Segment Open

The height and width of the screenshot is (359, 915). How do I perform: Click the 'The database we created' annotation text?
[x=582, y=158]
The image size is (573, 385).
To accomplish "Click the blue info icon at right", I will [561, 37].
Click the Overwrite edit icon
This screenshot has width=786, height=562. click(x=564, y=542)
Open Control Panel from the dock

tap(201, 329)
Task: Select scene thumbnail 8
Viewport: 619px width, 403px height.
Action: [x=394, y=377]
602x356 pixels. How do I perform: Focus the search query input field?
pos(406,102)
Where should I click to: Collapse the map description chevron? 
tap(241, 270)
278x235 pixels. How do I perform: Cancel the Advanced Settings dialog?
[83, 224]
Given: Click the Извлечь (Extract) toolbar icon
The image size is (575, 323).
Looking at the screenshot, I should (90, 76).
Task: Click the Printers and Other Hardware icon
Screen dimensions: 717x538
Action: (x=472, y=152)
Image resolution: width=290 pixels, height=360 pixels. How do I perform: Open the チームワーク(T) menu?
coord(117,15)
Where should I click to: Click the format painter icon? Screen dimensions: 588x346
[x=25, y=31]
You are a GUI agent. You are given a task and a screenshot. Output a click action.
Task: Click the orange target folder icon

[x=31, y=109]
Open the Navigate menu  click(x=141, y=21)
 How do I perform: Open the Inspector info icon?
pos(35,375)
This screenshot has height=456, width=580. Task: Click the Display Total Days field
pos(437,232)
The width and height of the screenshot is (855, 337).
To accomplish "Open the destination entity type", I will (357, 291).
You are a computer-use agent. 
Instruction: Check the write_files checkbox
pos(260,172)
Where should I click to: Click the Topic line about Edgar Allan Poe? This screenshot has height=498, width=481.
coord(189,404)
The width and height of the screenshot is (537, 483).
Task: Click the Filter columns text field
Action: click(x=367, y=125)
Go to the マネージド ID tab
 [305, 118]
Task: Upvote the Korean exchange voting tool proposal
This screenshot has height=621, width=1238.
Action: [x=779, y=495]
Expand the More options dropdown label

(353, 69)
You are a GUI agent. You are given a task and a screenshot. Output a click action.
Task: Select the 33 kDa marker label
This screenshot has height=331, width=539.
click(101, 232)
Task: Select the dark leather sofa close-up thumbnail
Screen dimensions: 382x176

Segment Closed

Set down the listing in full, keeping every word exactly as it is.

Solution to the exercise:
The height and width of the screenshot is (359, 915). How do I perform: Click the 'The database we created' annotation text?
[x=582, y=158]
The image size is (573, 385).
To accomplish "Click the blue info icon at right", I will [561, 37].
Click the Overwrite edit icon
This screenshot has width=786, height=562. click(x=564, y=542)
Open Control Panel from the dock

tap(201, 329)
Task: Select scene thumbnail 8
Viewport: 619px width, 403px height.
Action: [x=394, y=377]
602x356 pixels. How do I perform: Focus the search query input field?
pos(406,102)
Where should I click to: Collapse the map description chevron? 
tap(241, 270)
278x235 pixels. How do I perform: Cancel the Advanced Settings dialog?
[83, 224]
Given: Click the Извлечь (Extract) toolbar icon
The image size is (575, 323).
Looking at the screenshot, I should (90, 76).
Task: Click the Printers and Other Hardware icon
Screen dimensions: 717x538
Action: (x=472, y=152)
Image resolution: width=290 pixels, height=360 pixels. How do I perform: Open the チームワーク(T) menu?
coord(117,15)
Where should I click to: Click the format painter icon? Screen dimensions: 588x346
[x=25, y=31]
You are a GUI agent. You are given a task and a screenshot. Output a click action.
Task: Click the orange target folder icon

[x=31, y=109]
Open the Navigate menu  click(x=141, y=21)
 How do I perform: Open the Inspector info icon?
pos(35,375)
This screenshot has height=456, width=580. Task: Click the Display Total Days field
pos(437,232)
The width and height of the screenshot is (855, 337).
To accomplish "Open the destination entity type", I will (357, 291).
You are a computer-use agent. 
Instruction: Check the write_files checkbox
pos(260,172)
Where should I click to: Click the Topic line about Edgar Allan Poe? This screenshot has height=498, width=481.
coord(189,404)
The width and height of the screenshot is (537, 483).
Task: Click the Filter columns text field
Action: click(x=367, y=125)
Go to the マネージド ID tab
 [305, 118]
Task: Upvote the Korean exchange voting tool proposal
This screenshot has height=621, width=1238.
Action: [x=779, y=495]
Expand the More options dropdown label

(353, 69)
You are a GUI agent. You are given a task and a screenshot. Output a click action.
Task: Select the 33 kDa marker label
This screenshot has height=331, width=539.
click(101, 232)
Task: Select the dark leather sofa close-up thumbnail
Screen dimensions: 382x176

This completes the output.